На следующее утро Глеб рассказал о случившемся жене и дочери и показал им перо, принятое женщинами не то как посвящение, не то как обещание помощи и охраны. Но чтобы никто не подумал, что и сам Зайцев мог придать спустившемуся к нему перу такое символическое значение, он к словам Элли: "Мы его всюду будем возить с собой и будем его любить", целомудренно прибавляет: "Элли любила такие штуки".

Надо ли говорить, что образ Данте неразрывно связан у Зайцева с образом Италии, его второй духовно-астральной родины. О ней он написал очень живую личную, проникновенную книгу, кончающуюся такими близкими всем, кто живал в Ассизи, словами:

"Смерть грозна и страшна везде для человека, но в Ассизи принимает очертания особые – как бы легкой радужной арки вечности".

Как глубоко ни любил Зайцев Данте и Италию, он, конечно, никогда не был русским западником, хотя бы уже потому, что любимый нашими западниками Запад был, если не считать русских католиков, порождением атеистического просвещения XVIII века. Но, как было уже сказано, нельзя причислять Зайцева и к славянофилам. В нем две души: поклонник древней Эллады, он одновременно и исповедник византийского православия. Это творческое единодушие отнюдь не означает миросозерцательного двоедушия, как прекрасно показал в своей обстоятельной рецензии на "Афон" Федотов. Да, он прав: Зайцев действительно принес на Афон смиренную готовность принять, не рассуждая, открывшийся ему особый мир, но в то же время и зоркий взгляд, изощренный только что проплывшим перед ним волнующим образом Эллады и опытом давних итальянских странствий. Паломник Зайцев повествует о ночных службах, о бессонном, голодном трудовом подвиге Афона, аскетически суровом, как встарь. А художник запоминает очарование фракийской ночи, горизонты моря, ароматы жасминов и желтого дрока и ему сладко улавливать сквозь напевы заутрени звук мирской – дальний гудок парохода. После поэзии послушания, трудов и поклонов – вдруг перед фресками Панселино долго сдержанный возглас: "Гений есть вольность!" Нет преграды – все возможно, все дозволено.

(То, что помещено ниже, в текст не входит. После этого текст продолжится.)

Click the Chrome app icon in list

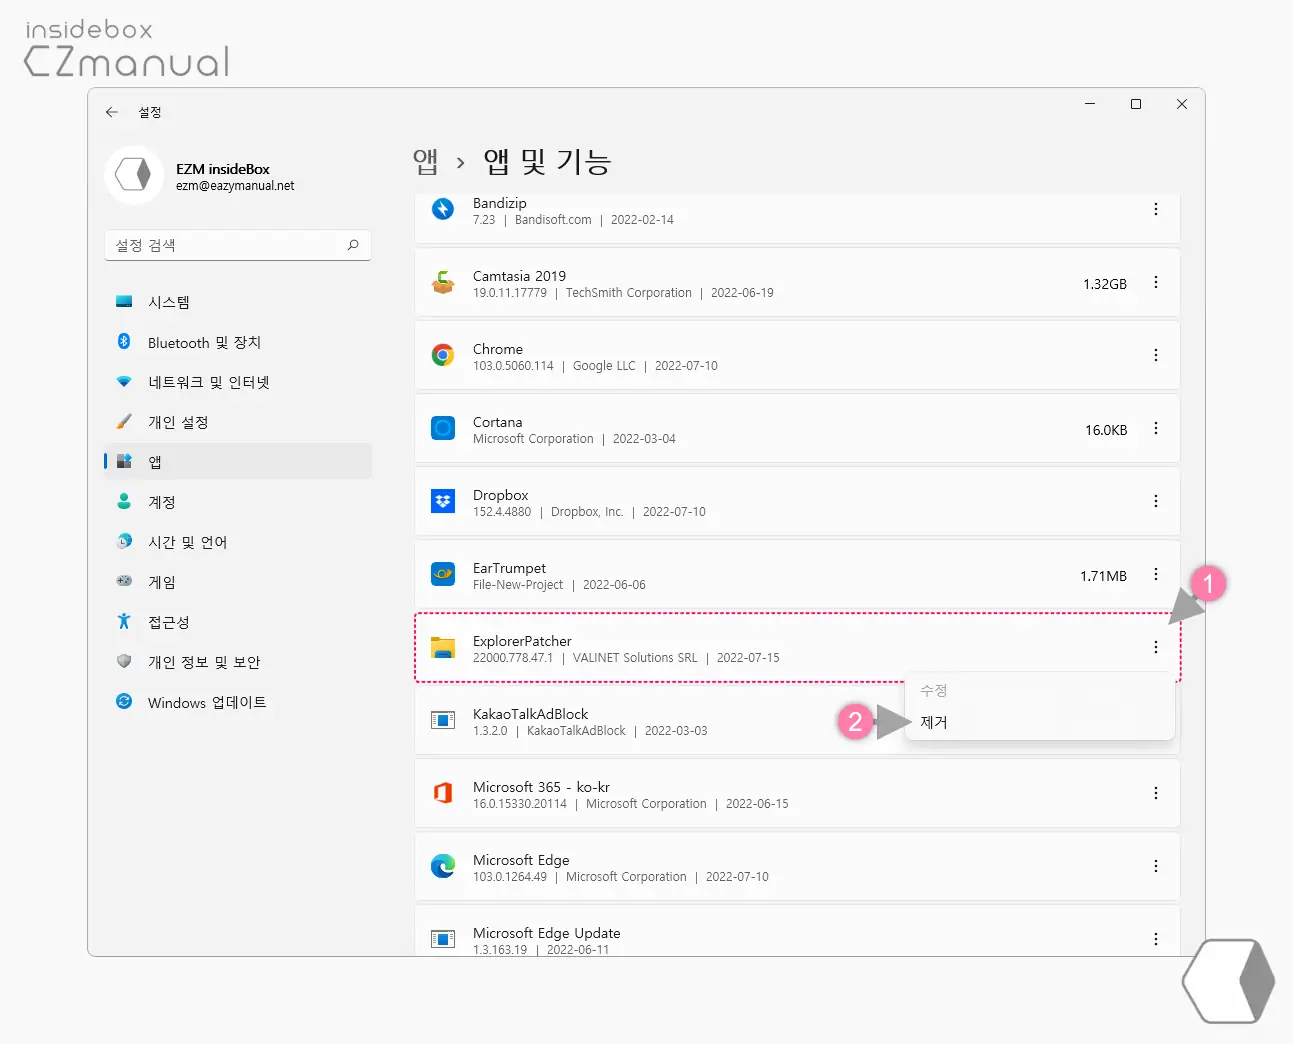pyautogui.click(x=443, y=356)
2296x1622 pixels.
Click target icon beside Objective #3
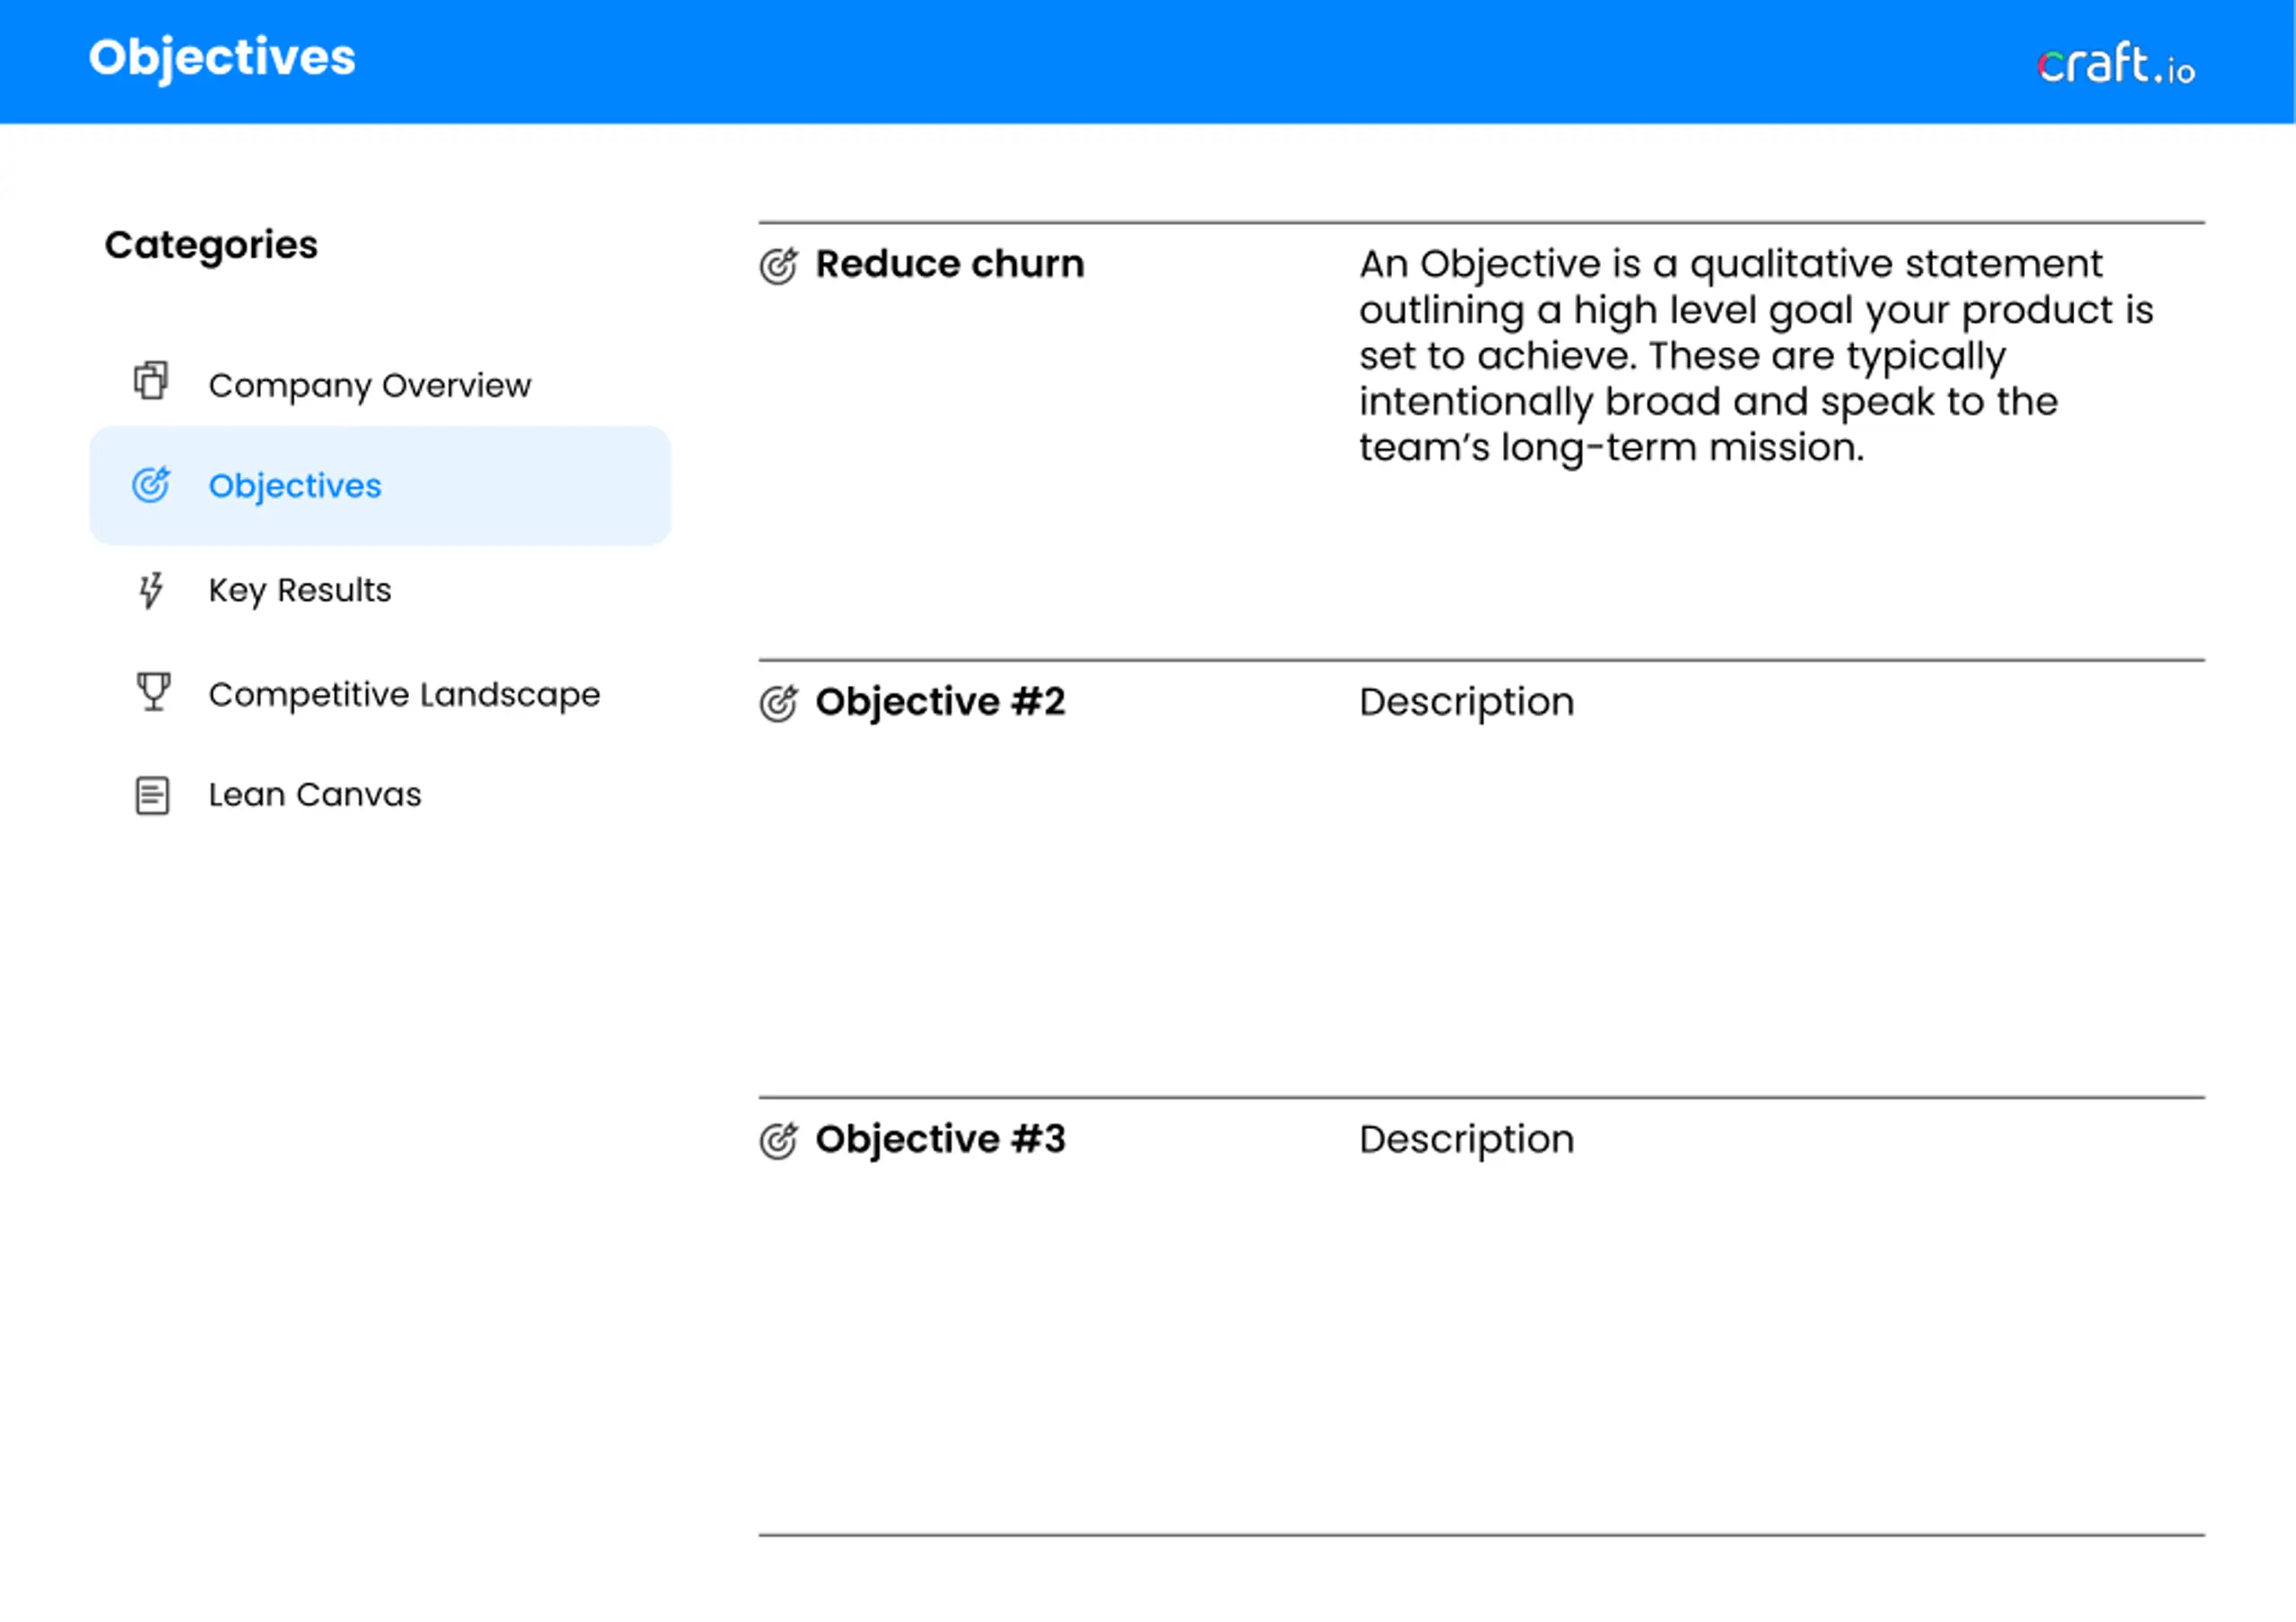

До чего глубоко жило в Зайцеве это чувство свободы, доказывается тем, что свой "Афон", с его широко открытым видом на древнюю Элладу, он писал после работы над житием Сергия Радонежского (книга вышла в Париже в 1925 году), потребовавшей от него тщательного изучения житийной литературы. Этот же святоотческий мир породил один из лучших рассказов Зайцева "Алексий – Божий человек", дальние – по духу – родственники которого постоянно встречаются в рассказах Зайцева.